Jumbo Tank Cars Criticized

Jumbo Tank Cars Criticized

The 15,000 uninsulated jumbo tank cars that have been put into service on railroads in recent years were criticized by the National Transportation Safety Board as potential elements for “community-size disasters.”

These tankers, the board declared, have replaced many smaller insulated cars that have “a much lesser potential for catastrophic community damage.” The board said that the jumbo tankers, holding 30,000 gallons, were put in service “without fullscale testing” and the testing has been done through usage, which has resulted in “heavy loss to the public and fire fighters.”

The criticism was leveled in a report of the board’s investigation of a railroad derailment near Oneonta, N.Y., February 12, 1974. Seven of the derailed cars were jumbo tankers loaded with liquefied petroleum gas. The explosion during a fire injured 54 fire fighters and newsmen.
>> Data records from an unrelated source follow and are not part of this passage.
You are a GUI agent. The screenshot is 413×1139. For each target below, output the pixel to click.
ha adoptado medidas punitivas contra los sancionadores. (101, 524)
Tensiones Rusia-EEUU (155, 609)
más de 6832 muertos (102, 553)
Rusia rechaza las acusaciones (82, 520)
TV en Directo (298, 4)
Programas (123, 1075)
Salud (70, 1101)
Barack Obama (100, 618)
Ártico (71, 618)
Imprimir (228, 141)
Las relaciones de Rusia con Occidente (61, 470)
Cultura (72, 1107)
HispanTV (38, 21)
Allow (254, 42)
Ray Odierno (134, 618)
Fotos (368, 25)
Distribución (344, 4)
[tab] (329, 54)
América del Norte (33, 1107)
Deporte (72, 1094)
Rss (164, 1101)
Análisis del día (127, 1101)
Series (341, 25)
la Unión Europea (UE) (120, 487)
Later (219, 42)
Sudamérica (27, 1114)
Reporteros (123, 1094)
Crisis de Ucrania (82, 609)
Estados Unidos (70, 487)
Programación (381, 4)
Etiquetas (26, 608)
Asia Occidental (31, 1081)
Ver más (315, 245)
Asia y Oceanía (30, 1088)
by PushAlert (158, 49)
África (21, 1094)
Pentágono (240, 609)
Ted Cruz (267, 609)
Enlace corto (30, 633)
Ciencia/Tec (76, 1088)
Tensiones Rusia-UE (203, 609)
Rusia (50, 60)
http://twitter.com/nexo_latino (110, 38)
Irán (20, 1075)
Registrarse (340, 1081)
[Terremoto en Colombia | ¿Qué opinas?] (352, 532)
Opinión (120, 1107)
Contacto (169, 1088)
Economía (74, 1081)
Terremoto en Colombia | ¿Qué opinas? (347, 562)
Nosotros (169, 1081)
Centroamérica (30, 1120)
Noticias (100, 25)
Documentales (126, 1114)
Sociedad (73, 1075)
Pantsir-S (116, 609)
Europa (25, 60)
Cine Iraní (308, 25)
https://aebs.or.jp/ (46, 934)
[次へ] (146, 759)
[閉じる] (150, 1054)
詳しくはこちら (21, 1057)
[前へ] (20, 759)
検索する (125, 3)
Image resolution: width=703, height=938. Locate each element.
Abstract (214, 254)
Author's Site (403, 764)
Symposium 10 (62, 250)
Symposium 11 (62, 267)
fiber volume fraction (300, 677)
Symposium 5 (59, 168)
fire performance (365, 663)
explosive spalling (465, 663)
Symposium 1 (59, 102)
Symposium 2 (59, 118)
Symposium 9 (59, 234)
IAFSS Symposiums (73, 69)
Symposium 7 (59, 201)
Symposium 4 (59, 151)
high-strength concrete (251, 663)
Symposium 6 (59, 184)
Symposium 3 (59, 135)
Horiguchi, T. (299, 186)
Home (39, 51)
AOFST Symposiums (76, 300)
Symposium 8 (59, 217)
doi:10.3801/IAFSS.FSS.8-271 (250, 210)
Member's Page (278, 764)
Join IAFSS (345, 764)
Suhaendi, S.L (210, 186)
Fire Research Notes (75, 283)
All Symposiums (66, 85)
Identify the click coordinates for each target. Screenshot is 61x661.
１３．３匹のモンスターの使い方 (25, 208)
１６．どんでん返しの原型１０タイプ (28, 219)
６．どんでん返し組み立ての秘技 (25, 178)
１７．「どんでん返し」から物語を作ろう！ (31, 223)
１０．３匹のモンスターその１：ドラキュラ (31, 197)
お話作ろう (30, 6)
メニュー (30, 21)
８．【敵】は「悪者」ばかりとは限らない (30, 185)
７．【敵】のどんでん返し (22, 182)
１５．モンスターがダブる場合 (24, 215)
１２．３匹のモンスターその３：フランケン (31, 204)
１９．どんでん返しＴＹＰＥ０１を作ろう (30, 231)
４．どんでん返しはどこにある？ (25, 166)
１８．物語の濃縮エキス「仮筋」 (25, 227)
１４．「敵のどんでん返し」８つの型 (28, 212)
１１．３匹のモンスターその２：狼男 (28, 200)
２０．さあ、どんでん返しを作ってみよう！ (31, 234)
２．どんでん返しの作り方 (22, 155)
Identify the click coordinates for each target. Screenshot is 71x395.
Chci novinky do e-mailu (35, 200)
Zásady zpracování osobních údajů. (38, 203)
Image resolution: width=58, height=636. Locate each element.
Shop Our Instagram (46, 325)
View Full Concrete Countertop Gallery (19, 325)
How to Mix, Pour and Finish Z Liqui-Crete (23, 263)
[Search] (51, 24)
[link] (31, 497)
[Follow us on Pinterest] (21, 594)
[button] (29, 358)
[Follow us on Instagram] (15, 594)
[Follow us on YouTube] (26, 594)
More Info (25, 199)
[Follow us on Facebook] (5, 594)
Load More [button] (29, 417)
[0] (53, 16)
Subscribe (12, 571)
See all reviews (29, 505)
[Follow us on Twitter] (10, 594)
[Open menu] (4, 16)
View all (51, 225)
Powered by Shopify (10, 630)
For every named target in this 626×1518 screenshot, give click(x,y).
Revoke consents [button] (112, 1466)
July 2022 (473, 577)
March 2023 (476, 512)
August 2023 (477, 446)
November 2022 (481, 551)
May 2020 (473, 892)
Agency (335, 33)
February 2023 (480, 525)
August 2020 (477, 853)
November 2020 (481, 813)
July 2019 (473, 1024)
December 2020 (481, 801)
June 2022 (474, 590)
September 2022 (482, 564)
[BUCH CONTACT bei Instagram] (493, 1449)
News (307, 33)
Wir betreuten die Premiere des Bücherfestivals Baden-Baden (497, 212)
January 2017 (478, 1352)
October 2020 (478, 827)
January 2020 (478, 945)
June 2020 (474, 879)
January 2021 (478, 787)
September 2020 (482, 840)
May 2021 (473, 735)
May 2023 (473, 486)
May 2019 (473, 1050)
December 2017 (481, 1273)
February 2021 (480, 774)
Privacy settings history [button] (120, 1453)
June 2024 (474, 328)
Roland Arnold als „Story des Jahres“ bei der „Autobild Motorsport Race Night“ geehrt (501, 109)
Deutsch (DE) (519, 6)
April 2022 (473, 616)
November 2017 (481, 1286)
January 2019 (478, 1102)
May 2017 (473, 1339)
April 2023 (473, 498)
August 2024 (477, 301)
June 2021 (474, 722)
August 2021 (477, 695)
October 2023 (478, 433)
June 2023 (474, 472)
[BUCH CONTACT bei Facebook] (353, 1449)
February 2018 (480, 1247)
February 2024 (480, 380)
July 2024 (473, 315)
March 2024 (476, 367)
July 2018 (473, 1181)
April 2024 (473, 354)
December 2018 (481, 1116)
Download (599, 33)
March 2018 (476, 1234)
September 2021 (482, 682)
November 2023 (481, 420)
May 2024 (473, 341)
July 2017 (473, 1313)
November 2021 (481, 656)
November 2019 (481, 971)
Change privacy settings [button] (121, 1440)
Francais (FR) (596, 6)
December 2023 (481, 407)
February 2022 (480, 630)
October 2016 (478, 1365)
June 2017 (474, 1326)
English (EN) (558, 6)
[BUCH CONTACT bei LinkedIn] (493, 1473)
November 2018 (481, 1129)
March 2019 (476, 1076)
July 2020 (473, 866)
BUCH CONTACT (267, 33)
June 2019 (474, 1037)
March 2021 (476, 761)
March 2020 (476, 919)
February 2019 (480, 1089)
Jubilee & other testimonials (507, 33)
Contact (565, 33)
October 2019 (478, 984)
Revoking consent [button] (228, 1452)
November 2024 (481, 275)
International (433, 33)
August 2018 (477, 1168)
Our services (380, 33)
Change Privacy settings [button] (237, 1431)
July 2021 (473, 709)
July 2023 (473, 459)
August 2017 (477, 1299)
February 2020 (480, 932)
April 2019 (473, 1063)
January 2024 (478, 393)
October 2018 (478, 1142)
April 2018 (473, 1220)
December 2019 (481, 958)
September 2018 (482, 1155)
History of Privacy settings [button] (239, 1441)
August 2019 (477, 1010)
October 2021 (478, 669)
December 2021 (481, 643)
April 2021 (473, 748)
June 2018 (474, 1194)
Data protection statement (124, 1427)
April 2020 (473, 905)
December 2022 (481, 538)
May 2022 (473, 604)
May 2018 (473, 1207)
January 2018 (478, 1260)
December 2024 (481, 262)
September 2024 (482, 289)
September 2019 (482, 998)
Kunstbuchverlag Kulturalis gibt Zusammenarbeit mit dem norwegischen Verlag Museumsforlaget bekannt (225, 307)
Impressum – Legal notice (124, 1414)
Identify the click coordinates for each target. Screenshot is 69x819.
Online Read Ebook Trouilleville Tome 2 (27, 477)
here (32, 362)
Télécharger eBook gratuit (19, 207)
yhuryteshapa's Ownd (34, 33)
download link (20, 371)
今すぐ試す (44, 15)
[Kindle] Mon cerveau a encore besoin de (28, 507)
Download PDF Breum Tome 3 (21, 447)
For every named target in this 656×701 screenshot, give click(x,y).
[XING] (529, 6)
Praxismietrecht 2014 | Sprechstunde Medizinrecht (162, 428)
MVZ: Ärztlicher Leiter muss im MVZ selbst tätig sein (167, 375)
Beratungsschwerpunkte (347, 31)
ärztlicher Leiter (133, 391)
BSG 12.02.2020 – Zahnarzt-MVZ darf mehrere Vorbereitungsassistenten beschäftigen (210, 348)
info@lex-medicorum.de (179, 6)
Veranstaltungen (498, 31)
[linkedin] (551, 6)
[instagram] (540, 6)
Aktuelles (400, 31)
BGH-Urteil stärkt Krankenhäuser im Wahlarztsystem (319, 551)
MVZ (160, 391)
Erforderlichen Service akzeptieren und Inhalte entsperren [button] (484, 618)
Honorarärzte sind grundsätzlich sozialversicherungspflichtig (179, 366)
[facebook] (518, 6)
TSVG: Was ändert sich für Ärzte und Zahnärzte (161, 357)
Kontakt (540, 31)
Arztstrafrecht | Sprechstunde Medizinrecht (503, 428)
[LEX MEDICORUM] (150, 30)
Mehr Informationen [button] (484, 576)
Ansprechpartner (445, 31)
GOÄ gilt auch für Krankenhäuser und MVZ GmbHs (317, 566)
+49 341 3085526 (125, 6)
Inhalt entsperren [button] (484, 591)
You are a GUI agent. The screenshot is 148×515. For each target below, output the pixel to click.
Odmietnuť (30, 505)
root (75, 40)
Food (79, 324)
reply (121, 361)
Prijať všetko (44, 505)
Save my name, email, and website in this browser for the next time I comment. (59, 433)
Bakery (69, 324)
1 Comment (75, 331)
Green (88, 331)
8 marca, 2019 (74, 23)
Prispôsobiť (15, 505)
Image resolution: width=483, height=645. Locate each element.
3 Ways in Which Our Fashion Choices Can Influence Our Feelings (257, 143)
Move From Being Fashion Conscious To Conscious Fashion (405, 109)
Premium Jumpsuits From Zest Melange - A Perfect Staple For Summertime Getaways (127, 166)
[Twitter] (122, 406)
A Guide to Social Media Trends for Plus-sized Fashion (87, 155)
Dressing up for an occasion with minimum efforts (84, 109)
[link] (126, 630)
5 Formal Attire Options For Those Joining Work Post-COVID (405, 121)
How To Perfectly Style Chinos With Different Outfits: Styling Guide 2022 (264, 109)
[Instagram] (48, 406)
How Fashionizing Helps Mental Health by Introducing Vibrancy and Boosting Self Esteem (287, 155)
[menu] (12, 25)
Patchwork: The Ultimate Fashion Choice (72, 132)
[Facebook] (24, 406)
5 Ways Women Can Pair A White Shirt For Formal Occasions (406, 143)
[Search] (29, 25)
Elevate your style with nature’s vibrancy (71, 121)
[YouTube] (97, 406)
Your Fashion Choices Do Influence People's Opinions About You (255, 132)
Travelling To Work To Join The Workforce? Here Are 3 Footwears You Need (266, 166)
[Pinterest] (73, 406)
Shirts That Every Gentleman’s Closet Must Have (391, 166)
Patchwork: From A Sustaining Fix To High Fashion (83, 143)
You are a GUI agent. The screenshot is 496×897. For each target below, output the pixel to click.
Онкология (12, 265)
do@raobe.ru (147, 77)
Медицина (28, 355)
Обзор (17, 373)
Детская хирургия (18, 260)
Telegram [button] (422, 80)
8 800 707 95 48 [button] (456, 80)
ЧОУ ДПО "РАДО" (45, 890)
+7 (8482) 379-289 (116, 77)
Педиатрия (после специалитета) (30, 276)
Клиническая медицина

The board charged that the jumbo tanker accident loss has been borne by the public and recommended that the Federal Railroad Administration expedite rulemaking to “eliminate or reduce to manageable dimensions the severity of the possible losses to communities” caused by jumbo tankers carrying hazardous materials. The safety board also recommended that the FRA require railroads to give crewmen on both the locomotive and the caboose information identifying hazardous materials on a train.